Wednesday, January 16, 2008

Towards the best collection API... in C#. And some partial applications too.

The venerable Oleg Kiselyov once posted about the "best" collection traversal API. Let's call this ideal iterator a "SuperFold". LTU also covered his article. Essentially, a SuperFold is a left fold with early termination support. Any cursor can then be automatically derived from the SuperFold. The converse is not true.
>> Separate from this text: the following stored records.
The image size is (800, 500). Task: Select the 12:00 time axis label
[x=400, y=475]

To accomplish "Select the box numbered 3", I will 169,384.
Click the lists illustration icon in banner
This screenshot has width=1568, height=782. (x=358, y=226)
Additional arguments are made in the above paper and in the LTU thread, so I won't repeat them here. Without further ado, I present the SuperFold for my purely functional list in C#:
//OCaml signature: ((T → B → bool * B) → B → B) → (T → B → bool * B) → B → B
B SuperFold<B>(
Fun<Fun<T, B, Pair<bool, B>>, B, B> self,
Fun<T, B, Pair<bool, B>> proc,
B seed)
bool cont;
proc(head, seed).Bind(out cont, out seed);
return cont ? self(proc, seed) : seed;

While quite simple, it's not as efficient as it should be since C#/.NET doesn't support proper tail calls. You can see in that source file that I derived FoldLeftDerived from SuperFold. Deriving FoldRight is a bit trickier, so I have to think about it. The simple, inefficient, answer is to simply reverse the list.
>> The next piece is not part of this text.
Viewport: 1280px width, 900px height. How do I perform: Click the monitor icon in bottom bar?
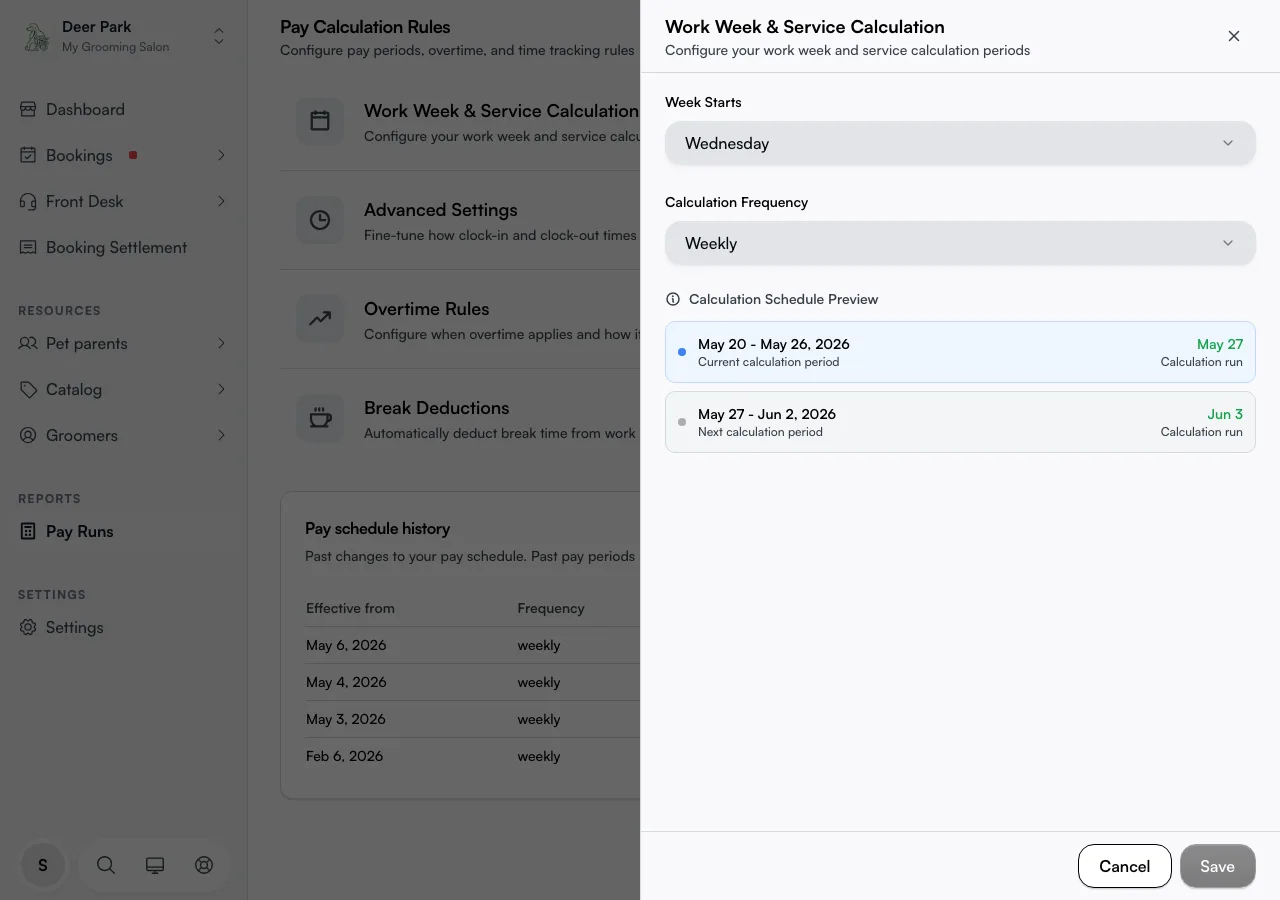155,865
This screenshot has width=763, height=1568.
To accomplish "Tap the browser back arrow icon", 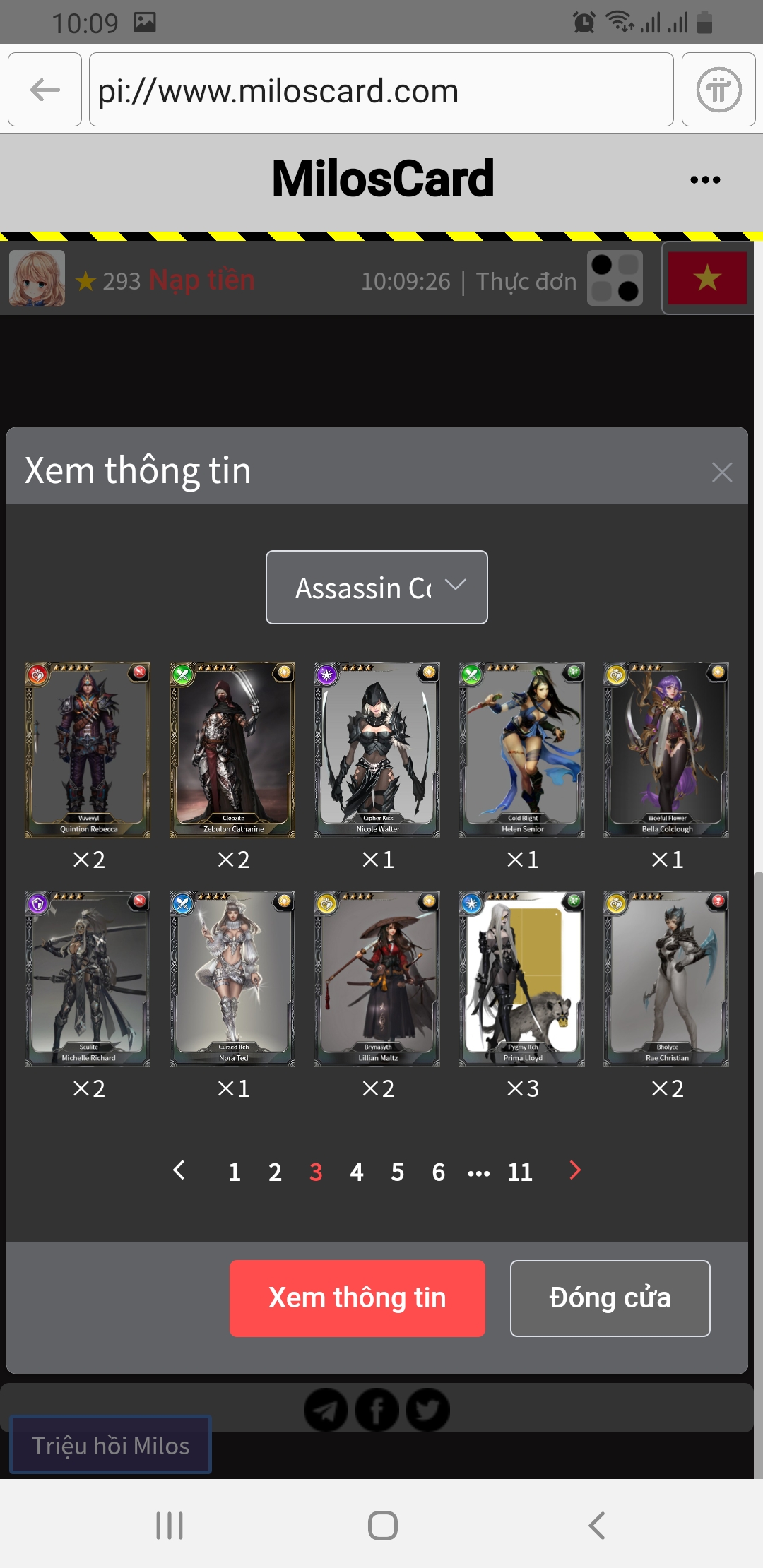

I've also enhanced the FP# library with:
  1. A number of tuple types (up to 10),
  2. Tuple inference,just call: Tuple._(a,b,c,...)
  3. streamed versions of Map/Filter/FoldRight over IEnumerable which don't build intermediate lists,
  4. FoldLeft over IEnumerable including support for early termination,
  5. FoldLeft over my purely functional list including support for early termination,
  6. Option type now looks more like System.Nullable, with an overload for the | operator to choose between an empty option, or a default value [1],
  7. Partial application for almost all defined function types
I'll probably remove SuperFold from my purely functional list, since I don't think it will end up being useful in C#. The iterated FoldLeft I defined is more efficient due to the lack of tail recursion, and the iterated version also supports early termination.

[1] It's very frustrating to see how close MS gets to a truly general and useful abstraction, only to lock it down for no apparent reason. What good reason is there for Nullable to be restricted to struct types? If you give it more than a second's thought, I think you'll realize that there is no good reason. Nullable is the option type if it weren't for this restriction!


leppie said...

As C# does not support tail calls (the CLR does however support them just fine), you should not use a recursive construct. Rewriting the recursion to use iteration is fairly simply in the case, and should be employed.

Sandro Magi said...

1. The CLR unfortunately does not support tail calls just fine, it supports them poorly, despite work demonstrating that tail calls are not in conflict with stack inspection.

2. I think there is no iterative equivalent of SuperFold, due to the mutual recursion between self and proc.